# Functionality Guide

This module provides a handful of functions to simplify the typical data processing operations and simplifying data verification procedures.

## Dependencies
* `numpy 1.17.1`
* `pandas 0.25.1`

## Methods

* `df_preview(df, n_samples)`

    ***Description***
    
    Creates a nice summary table of your DataFrame.
    
    ***Parameters***
    
    * **`df`: pandas.DataFrame**
    
        The DataFrame you want to create a preview for.
           
    * **`n_samples`: int, optional (default = 2)**
    
        Number of unique values from each column to be displayed.
    
    ***Returns***
    
    * pandas.DataFrame containing the summary information about the passed DataFrame.
    
* `rename_col(df, old_name, new_name)`

    ***Description***
    
    Renames the specified column.
    
    ***Parameters***
    
    * **`df`: pandas.DataFrame**
    
        The DataFrame you want to create a preview for.
           
    * **`old_name`: str**
    
        Name of existing `df` column to be renamed.
        
    * **`new_name`: str**
    
        Name which will replace the `old_name` column name.
    
    ***Returns***
    
    * pandas.DataFrame with the renamed column.
    
* `columns_mismatch(col_1, col_2)`

    ***Description***
    
    Extracts values that are present in `col_1`, but not in `col_2`.
    
    ***Parameters***
    
    * **`col_1`: pandas.Series**
    
        The Series you want to subtract values from.
           
    * **`col_2`: pandas.Series**
    
        The Series which is subtracted from `col_1`.
        
    Note: The word "subtract" is used not in arithmetical sense, but in a set difference sense.
    
    ***Returns***
    
    * Set with values which `col_1` contains and `col_2` does not contain.

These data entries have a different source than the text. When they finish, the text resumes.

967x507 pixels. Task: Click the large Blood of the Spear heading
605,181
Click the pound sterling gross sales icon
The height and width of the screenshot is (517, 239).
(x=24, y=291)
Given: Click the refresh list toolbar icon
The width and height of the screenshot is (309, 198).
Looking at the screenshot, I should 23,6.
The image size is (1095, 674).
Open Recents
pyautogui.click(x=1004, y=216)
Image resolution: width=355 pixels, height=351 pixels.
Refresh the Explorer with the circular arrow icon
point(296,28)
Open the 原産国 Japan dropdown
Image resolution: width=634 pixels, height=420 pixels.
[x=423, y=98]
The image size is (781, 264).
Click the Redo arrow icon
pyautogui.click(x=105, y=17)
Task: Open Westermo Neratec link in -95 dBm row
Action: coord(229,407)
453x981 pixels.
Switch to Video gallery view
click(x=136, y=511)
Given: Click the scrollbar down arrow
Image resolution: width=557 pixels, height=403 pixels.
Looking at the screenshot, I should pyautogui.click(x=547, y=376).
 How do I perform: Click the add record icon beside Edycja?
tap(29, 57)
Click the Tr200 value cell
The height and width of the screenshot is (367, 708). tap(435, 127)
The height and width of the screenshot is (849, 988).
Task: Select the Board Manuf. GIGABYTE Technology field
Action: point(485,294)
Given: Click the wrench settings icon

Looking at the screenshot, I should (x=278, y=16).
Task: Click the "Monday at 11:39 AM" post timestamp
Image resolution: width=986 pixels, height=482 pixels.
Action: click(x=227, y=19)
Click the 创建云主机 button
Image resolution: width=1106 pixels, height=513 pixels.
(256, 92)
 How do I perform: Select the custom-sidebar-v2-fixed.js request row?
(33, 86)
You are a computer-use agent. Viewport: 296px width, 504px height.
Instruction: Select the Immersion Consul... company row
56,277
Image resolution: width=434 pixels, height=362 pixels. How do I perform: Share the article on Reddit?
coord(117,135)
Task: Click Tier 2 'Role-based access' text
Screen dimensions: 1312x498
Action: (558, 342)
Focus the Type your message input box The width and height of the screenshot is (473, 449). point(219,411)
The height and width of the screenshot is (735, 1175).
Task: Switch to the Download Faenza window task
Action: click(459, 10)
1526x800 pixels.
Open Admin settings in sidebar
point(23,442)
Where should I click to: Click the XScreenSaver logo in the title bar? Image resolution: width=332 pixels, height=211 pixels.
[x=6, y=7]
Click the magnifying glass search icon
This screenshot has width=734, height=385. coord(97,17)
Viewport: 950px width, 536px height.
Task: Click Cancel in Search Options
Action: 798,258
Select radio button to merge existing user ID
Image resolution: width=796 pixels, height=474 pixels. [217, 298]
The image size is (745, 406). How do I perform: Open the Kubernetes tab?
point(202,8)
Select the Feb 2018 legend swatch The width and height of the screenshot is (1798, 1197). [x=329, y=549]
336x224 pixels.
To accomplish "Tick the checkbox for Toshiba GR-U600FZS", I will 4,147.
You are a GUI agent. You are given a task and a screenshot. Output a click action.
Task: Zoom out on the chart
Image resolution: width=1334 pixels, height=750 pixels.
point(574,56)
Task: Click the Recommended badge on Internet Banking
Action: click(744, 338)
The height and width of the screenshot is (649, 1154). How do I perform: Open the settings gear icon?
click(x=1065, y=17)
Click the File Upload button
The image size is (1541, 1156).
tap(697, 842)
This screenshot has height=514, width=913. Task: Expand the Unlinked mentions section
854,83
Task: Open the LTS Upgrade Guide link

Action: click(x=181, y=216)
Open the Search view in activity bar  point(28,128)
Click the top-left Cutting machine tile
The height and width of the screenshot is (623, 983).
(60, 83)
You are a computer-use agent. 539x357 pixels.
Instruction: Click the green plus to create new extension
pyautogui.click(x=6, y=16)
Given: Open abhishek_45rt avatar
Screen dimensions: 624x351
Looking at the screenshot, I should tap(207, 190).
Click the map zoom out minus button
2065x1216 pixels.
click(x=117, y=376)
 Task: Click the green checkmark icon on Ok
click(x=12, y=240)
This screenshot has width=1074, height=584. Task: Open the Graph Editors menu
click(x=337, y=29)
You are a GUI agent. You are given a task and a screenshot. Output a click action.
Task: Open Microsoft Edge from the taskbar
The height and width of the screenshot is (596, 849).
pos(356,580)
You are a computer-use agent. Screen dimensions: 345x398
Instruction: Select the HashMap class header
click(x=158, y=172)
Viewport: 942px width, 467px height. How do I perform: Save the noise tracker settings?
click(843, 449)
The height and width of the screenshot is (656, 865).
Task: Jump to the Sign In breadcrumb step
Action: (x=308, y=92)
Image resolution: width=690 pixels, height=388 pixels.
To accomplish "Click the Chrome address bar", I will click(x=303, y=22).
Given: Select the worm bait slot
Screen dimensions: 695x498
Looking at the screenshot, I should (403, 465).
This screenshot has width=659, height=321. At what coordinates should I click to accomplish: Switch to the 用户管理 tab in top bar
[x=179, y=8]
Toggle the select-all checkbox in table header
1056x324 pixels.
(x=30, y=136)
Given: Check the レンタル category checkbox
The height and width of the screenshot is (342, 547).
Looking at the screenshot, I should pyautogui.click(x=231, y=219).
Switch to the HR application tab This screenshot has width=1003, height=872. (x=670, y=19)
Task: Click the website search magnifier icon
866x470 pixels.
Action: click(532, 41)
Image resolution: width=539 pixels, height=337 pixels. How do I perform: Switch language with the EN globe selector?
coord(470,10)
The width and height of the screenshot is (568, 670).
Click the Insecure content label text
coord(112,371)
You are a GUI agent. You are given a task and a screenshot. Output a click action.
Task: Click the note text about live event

* `df_difference(df_1, df_2)`

    ***Description***
    
    Extracts rows that are present in `df_1`, but not in `df_2`. 
    
    Note: `df_1` and `df_2` can have different column names, but number of columns should match.
    
    ***Parameters***
    
    * **`df_1`: pandas.DataFrame**
    
        The DataFrame you want to subtract values from.
           
    * **`df_2`: pandas.DataFrame**
    
        The DataFrame which is subtracted from `df_1`.
        
    Note: The word "subtract" is used not in arithmetical sense, but in a set difference sense.
    
    ***Returns***
    
    * pandas.DataFrame with rows which `df_1` contains and `df_2` does not contain.
    
* `verify_dates_integity(df, date_col)`

    ***Description***
    
    Checks whether there are any missing dates between earliest and latest dates from `df[date_col]`
    
    ***Parameters***
    
    * **`df`: pandas.DataFrame**
    
        The DataFrame which after selecting values from `date_col` will be verified for integrity
           
    * **`date_col`: str**
    
        Name of `df` column that will be verified for integrity
       
* `duplicate(df, how, n_times)`

    ***Description***
    
    Extends the specified DataFrame by repeating its rows.
    
    ***Parameters***
    
    * **`df`: pandas.DataFrame**
    
        The DataFrame which rows you want to repeat
           
    * **`how`: str**
    
        Strategy for repeating. Should be either 'whole' (then [1,2] -> [1,2,1,2]) or
        'element_wise' (then [1,2] -> [1,1,2,2])
        
    * **`n_times`: int**
    
        Number of repetitions of each row
    
    ***Returns***
    
    * Extended pandas.DataFrame with repeated rows
    
* `groupby_to_list(df, by_cols, col_to_list)`

    ***Description***
    
    Extracts values of `col_to_list` column that correspond to the same values in 
    `by_cols` column(s) and put them to list.
    
    ***Parameters***
    
    * **`df`: pandas.DataFrame**
    
        The DataFrame which you want to use
           
    * **`by_cols`: list of str**
    
        Column names that will be used as keys in `df`
        
    * **`col_to_list`: str**
    
        Column name which values will be put to lists
    
    ***Returns***
    
    * pandas.DataFrame with columns [`by_cols`, `col_to_list`] so that all the values in `col_to_list` column are lists.
    
* `chunkenize(data_to_split, num_chunks, df_indices, copy)`

    ***Description***
    
    Splits the `data_to_split` into list with `num_chunks` chunks. Can be helpful when preparing 
    data for parallel processing.
    
    ***Parameters***
    
    * **`data_to_split`: pandas.DataFrame or list**
    
        The DataFrame which you want to split in chunks
        
    * **`num_chunks`: int**
    
        Number of chunks that your data will be split in
        
    * **`df_indices`: list of str, optional (default = [])**
    
        This can be used when `data_to_split` is pandas.DataFrame. These column will be used
        as DataFrame index before splitting and will be reset afterwards.
        
    * **`copy`: bool, optional (default = True)**
    
        Determines whether you want to perform splitting on a copy of `data_to_split`.
    
    ***Returns***
    
    * List of `num_chunks` chunks that have same type as `data_to_split`.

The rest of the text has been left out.